Konsumsi Melambat
A
A
A
BENARKAH daya beli masyarakat menurun? Sebuah pertanyaan serius sekaligus membingungkan yang mengundang polemik di negeri ini. Mengapa? Mengacu pada angka-angka perekonomian versi pemerintah memperlihatkan bahwa kondisi perekonomian nasional belum ada indikator yang mengundang kekhawatiran alias tetap dalam situasi stabil.
Setidaknya, terlihat dari pertumbuhan ekonomi pada kuartal kedua masih sama dengan kuartal pertama 2017 yang tercatat sebesar 5,01%. Namun di sisi lain, tak bisa diabaikan para pelaku bisnis ritel ”berteriak” karena daya beli masyarakat melemah yang mengakibatkan penjualan anjlok.
Apa sebenarnya yang terjadi dengan daya beli masyarakat? Memang, angka pertumbuhan ekonomi kuartal kedua tahun ini masih di bawah ekspektasi, demikian Kepala BPS Kecuk Suharyanto mengawali pemaparannya dalam diskusi tersebut. Pada kuartal kedua yang diwarnai momen Lebaran, ternyata tidak mendongkrak konsumsi masyarakat secara signifikan. Memang konsumsi rumah tangga pada kuartal kedua dibanding kuartal pertama terjadi kenaikan, namun sangat tipis, yakni dari sekitar 4,94% menjadi sebesar 4,95%.
***
TUJUAN = Lanjutkan tulisan tentang melambatnya konsumsi masyarakat di atas, dimulai tepat setelah kalimat terakhirnya.

DATA DITAMPILKAN =
***
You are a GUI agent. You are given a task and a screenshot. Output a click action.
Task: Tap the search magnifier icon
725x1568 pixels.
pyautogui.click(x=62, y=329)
***
JAWABAN LATIHAN =
Sebelumnya dengan adanya Lebaran dan puasa pada triwulan kedua, diprediksi konsumsi rumah tangga akan menembus level 5%. Kesimpulannya, konsumsi rumah tangga tetap menguat namun terjadi pelambatan. Atas indikasi tersebut, pihak BPS mengklaim tidak ada indikasi penurunan daya beli masyarakat.
Pemaparan orang nomor satu di lembaga statistik negara itu diamini oleh Deputi Direktur Departemen Kebijakan Ekonomi dan Moneter BI, Firman Mochtar, yang menilai daya beli masyarakat tidak bermasalah, yang terjadi adalah perubahan gaya hidup kaum milenial dalam berbelanja. Hal itu sepandangan dengan Direktur Utama BEI, Tito Sulistio yang menyatakan perkembangan teknologi telah memudahkan masyarakat membeli produk makanan maupun nonmakanan dari rumah. Masyarakat tak perlu lagi hadir sendiri di pusat perbelanjaan cukup dengan memesan lewat jasa ojek online. Pada kesempatan itu, sebagaimana dibeberkan Tito Sulistio, perusahaan ritel yang tercatat di pasar modal masih mengantongi pertumbuhan profit.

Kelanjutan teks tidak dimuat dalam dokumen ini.